Effect of arbuscular mycorrhizal fungi on trace metal uptake by sunflower plants grown on cadmium contaminated soil.

Trace metal (TM) pollution of soil is a worldwide problem that threatens the quality of human and environmental health. Phytoremediation using plants and their associated microbes has been increasingly used as a green technology for cleaning up TM-polluted soils. In this study, we investigated the effect of inoculating two arbuscular mycorrhizal fungal isolates, Rhizophagus irregularis and Funneliformis mosseae, on trace metal uptake by sunflower plants grown in soils contaminated with three different Cd concentrations in a greenhouse trial.
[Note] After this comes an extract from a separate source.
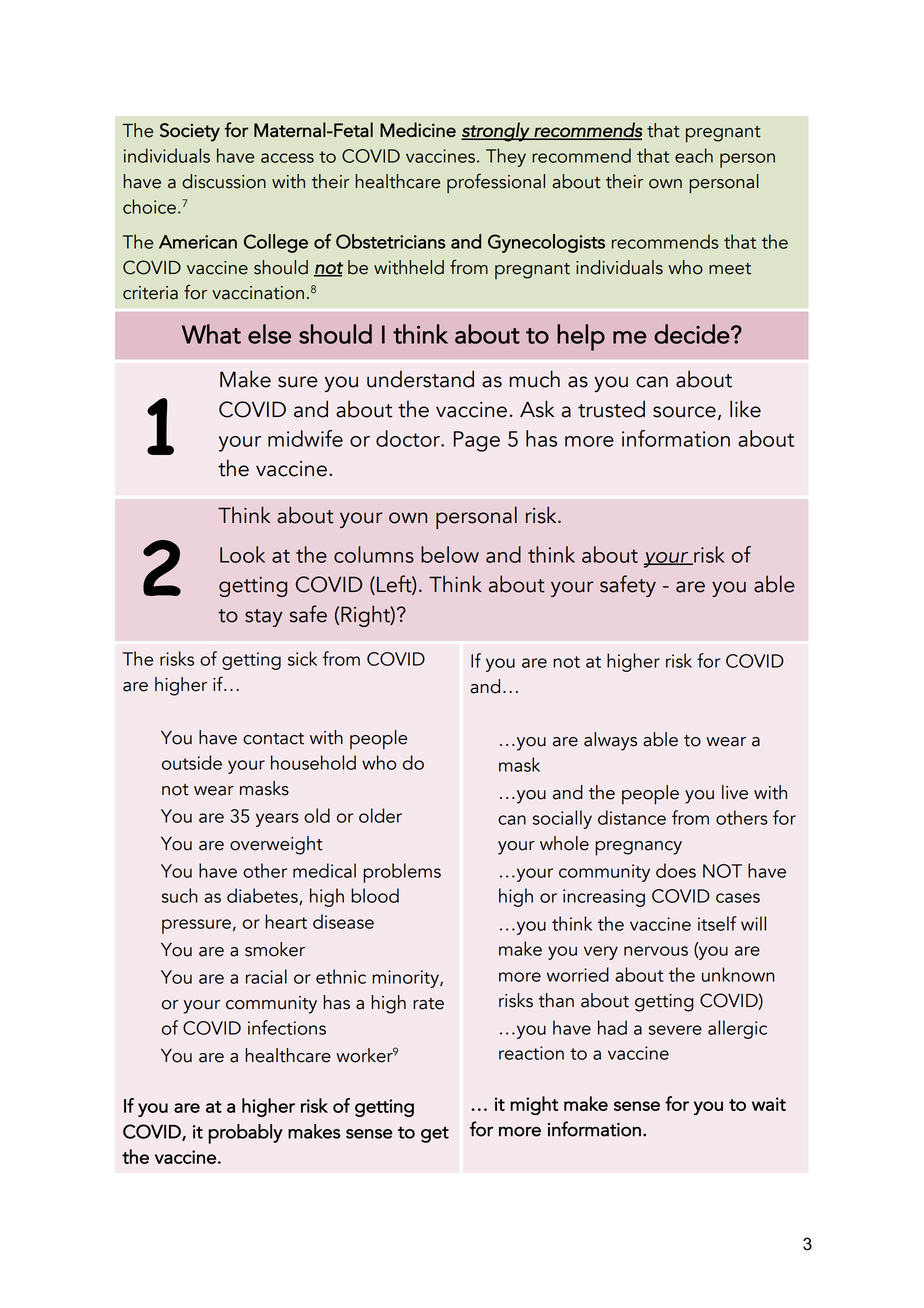 This document has height=1308, width=924. What do you see at coordinates (211, 334) in the document?
I see `What` at bounding box center [211, 334].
Root colonization, plant dry mass, and plant tissue cadmium (Cd), zinc (Zn), and copper (Cu) concentrations in roots and shoots were determined after sunflower harvesting. We found that root mycorrhizal colonization rates were not significantly affected by Cd treatments. At low soil Cd concentration, R. irregularis-inoculated plants had significantly higher shoot Cd and Zn concentrations than plants inoculated with F. mosseae and non-inoculated plants. However, at high soil Cd concentrations, F. mosseae-inoculated plants had significantly lower shoot Cd and Zn concentrations and biological concentration factor (BCF) values than plants inoculated with R. irregularis and non-inoculated plants. Cadmium was mainly translocated in shoot tissues of R. irregularis-inoculated plants and sequestered in the rhizosphere of F. mosseae-inoculated plants. The results indicate that these AMF strains mediate different tolerance strategies to alleviate TM toxicity in their host plants and that inoculation with the R. irregularis strain can be used for Cd phytoextraction, whereas this F. mosseae strain can be useful for Cd and Zn phytostabilization of contaminated soil.